Ses alliés chinois et brésilien notamment, membres avec elle du groupe des BRICS, ont conditionné leur participation à l'invitation de la Russie. Le directeur du GCSP reste prudent, appelant à attendre jusqu'à la dernière minute pour voir si Pékin ne décide pas toutefois de s'associer d'une manière ou d'une autre.
Territoires à laisser pour plus tard
«Une participation limitée des BRICS et d'autres pays non-alignés pourrait donner l'impression que le sommet est dominé par les intérêts occidentaux», admet M. Greminger. Malgré ce défi, le sommet «reste utile», selon lui.
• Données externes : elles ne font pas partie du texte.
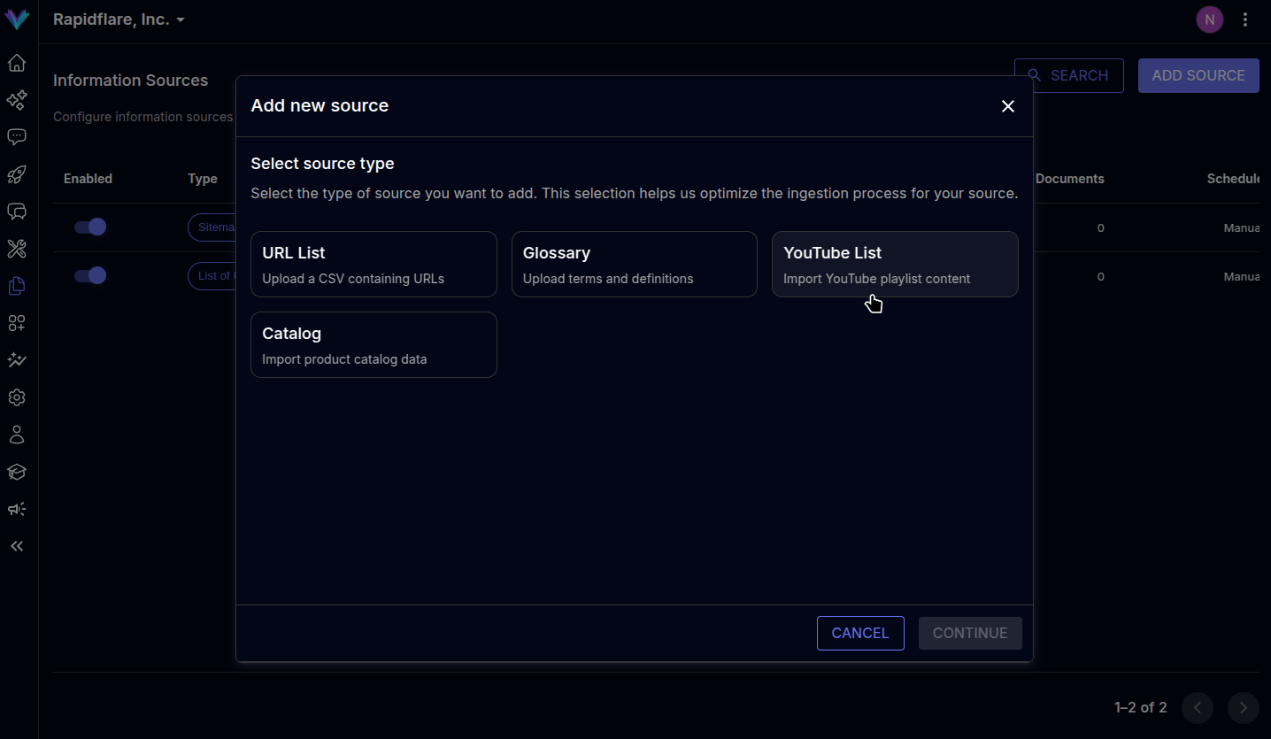Open the Home page from the sidebar
The image size is (1271, 739).
click(x=16, y=63)
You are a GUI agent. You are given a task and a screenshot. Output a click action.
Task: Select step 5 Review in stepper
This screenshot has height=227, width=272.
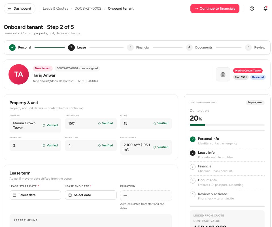255,47
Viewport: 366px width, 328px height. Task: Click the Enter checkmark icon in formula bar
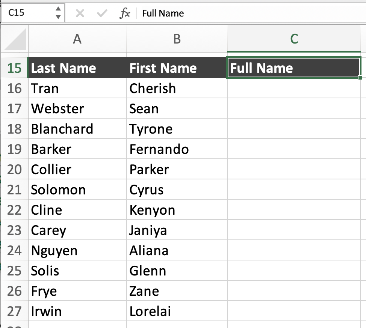102,14
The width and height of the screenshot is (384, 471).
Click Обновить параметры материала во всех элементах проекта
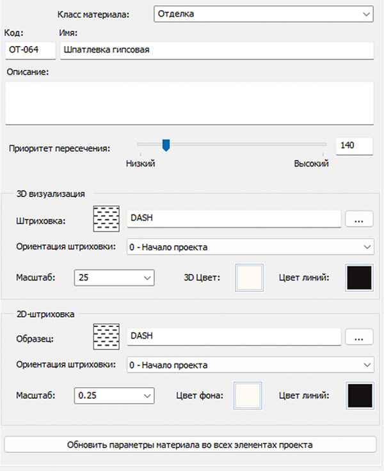click(x=190, y=444)
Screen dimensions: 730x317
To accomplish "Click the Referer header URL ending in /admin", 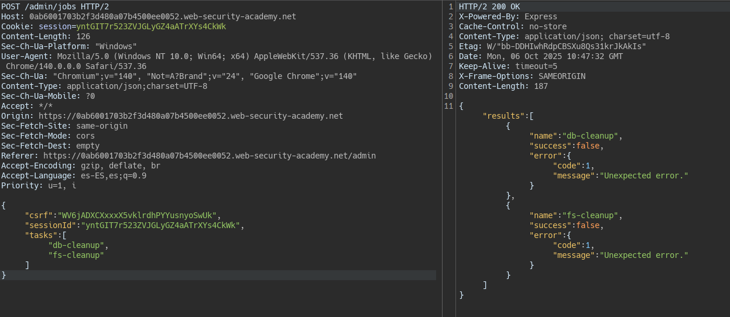I will click(x=209, y=156).
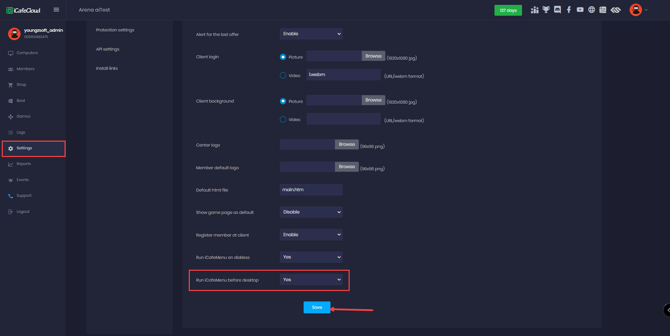Screen dimensions: 670x336
Task: Select Video option for Client login
Action: pos(283,75)
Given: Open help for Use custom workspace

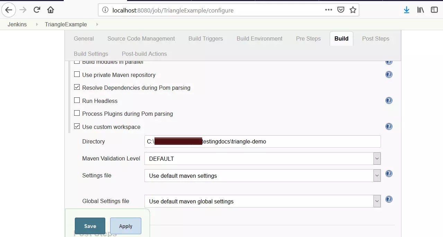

Il permet d'entendre toutes les propositions de paix dans un format qui pourrait attirer «progressivement un soutien plus large de la communauté internationale». Il faut «une participation significative de représentants de l'Occident et de l'hémisphère Sud» pour éviter une division de «l'Ouest contre le reste du monde», fait remarquer le directeur du GCSP. Environ la moitié des délégations annoncées jusqu'à présent ne sont pas occidentales.
La Suisse lucide: son sommet sur la paix en Ukraine est (très) mal barré
Pour être considérée un succès, la rencontre devra décider de l'organisation de la prochaine conférence pour en faire un «processus continu». Mais il ne faut pas en rester là. Parmi les dix points du plan Zelensky, des «indicateurs de résultats concrets dans au moins une ou deux thématiques» comme la sécurité nucléaire, la liberté de navigation ou la sécurité alimentaire, ajoute l'ambassadeur suisse.
En revanche, les questions de territorialité doivent être laissées à plus tard. Il faut d'abord «progresser sur les garanties de sécurité pour chaque côté» pour établir la confiance qui à terme permettra un dialogue de paix entre Kiev et Moscou, insiste l'ancien patron de l'OSCE.
Possiblement acceptable pour Moscou
Outre sur la question de la participation russe, ces derniers mois, le ton a souvent été dissonant sur l'organisation du sommet entre une Ukraine en guerre et une Suisse qui revient avec le Bürgenstock dans le jeu politique sur ce conflit. Kiev a estimé que ceux qui ne participent pas soutiennent la guerre. Un ton radical qui tranche avec celui de la Suisse qui parle d'une première étape d'un long processus vers la paix.
«Il est légitime pour l'Ukraine de chercher à utiliser cette conférence comme une plateforme pour promouvoir ses idées», selon l'ambassadeur suisse. «De son côté, la Suisse a clairement indiqué dès le début qu’elle souhaitait organiser une conférence inclusive», permettant à tous de défendre leurs plans de paix.
«Deux options étaient possibles: ne rien faire ou prendre l'initiative. La Suisse a choisi la seconde» avec son rôle habituel de bons offices, ajoute-t-il. Si la réunion n'est pas vue comme une alliance contre la Russie, «alors cette dernière, même si elle n'approuve pas la conférence, pourra l'accepter». Son approche en tant que facilitatrice ne serait alors pas remise en cause, estime le directeur.